Carbohydrate mimetics as potential antiinfective treatments for Staphylococcus aureus

Antibiotic resistant strains of Staphylococcus aureus are an important cause of nosocomial infections. These strains are currently causing community‐acquired infections, resulting in an increased need for alternative therapies. S. aureus capsules appear to act as important virulence determinants, as bacteria with type 5 and 8 capsules cause 75–90% of nosocomial infections and anti‐capsular antibodies decrease mortality in infected mice. Our research involves construction of analogs of the aminosugars found in S. aureus capsules that we are testing for their ability to prevent capsule synthesis.

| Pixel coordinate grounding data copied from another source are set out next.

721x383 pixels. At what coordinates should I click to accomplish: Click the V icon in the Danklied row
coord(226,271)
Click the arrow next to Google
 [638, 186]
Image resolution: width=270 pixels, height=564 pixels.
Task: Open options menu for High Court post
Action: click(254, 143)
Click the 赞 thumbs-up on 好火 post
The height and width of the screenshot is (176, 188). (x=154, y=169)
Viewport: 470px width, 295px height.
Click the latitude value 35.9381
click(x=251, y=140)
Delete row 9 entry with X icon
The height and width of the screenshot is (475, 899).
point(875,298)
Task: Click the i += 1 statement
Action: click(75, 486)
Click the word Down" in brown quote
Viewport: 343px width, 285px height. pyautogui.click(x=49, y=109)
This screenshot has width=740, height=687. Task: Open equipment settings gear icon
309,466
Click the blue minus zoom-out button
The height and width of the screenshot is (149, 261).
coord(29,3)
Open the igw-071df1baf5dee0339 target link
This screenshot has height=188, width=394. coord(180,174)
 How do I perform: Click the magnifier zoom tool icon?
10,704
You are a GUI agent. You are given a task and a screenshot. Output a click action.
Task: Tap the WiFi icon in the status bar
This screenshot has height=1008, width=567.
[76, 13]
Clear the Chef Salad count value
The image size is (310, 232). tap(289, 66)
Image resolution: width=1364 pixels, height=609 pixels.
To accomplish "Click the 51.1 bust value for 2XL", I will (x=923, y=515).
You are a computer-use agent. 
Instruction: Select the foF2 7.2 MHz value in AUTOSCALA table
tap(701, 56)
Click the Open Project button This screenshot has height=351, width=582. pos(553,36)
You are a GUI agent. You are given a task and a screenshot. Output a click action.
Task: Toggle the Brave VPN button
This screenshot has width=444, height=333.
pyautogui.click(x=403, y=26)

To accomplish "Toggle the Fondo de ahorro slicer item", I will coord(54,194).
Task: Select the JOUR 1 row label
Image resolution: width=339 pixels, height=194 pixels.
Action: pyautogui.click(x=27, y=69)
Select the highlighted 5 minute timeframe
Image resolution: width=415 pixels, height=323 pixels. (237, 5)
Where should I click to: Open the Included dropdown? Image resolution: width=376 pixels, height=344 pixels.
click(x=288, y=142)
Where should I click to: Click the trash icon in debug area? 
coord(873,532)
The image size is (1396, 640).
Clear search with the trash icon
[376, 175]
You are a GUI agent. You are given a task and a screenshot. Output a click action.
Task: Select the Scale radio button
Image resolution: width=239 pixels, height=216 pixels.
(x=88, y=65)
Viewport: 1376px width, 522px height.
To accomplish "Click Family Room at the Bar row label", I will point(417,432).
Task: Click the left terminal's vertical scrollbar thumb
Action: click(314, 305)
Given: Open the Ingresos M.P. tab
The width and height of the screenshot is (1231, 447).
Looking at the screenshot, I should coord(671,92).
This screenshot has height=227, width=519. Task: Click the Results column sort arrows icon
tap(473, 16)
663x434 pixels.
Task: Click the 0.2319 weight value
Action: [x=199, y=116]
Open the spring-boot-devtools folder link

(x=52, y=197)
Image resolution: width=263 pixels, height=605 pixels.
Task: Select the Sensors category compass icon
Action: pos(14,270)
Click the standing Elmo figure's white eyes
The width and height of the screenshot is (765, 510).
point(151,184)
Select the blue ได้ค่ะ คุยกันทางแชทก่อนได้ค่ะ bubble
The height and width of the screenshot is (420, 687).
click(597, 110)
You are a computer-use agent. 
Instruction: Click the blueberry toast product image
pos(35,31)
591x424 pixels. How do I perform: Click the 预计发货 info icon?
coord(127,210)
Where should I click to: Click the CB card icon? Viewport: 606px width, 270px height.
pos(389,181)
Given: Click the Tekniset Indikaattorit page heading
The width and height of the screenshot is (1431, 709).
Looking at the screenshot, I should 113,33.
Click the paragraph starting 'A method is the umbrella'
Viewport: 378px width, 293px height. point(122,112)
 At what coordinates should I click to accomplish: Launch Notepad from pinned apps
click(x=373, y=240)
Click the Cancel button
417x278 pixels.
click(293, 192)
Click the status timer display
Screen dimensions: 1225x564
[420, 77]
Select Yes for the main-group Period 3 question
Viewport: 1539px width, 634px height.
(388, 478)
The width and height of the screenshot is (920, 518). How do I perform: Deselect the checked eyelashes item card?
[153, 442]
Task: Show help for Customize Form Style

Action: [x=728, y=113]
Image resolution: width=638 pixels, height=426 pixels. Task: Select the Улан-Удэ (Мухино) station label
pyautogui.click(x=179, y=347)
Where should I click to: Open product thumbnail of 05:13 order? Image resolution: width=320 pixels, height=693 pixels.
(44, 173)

To measure capsule production, bacteria were incubated with MV‐II‐065 or MV‐II‐063 (both n‐glucosyl 1,2,3‐triazoles with different functional groups), formalinized, trypsinized, and the bacteria used as an antigen in an ELISA. The presence of capsular carbohydrate was determined by incubation with anti‐capsular monoclonal antibodies, followed by a secondary incubation with peroxidase‐conjugate anti‐mouse Ig and a colorimetric substrate. Incubation type 5 S. Aureus with MV‐II‐065 decreased antibody binding, but the compound had no effect on Type 8 capsule synthesis. Studies with MV‐II‐063 (shown below) have indicated inhibition of capsule synthesis in Type 8 bacteria, while type 5 capsule synthesis remains to be tested. In addition to their possible therapeutic potential, the differential effects of these two compounds may be used to investigate the synthetic pathways for these capsules. Support: NIH R15 2003‐2006, YSU PACER.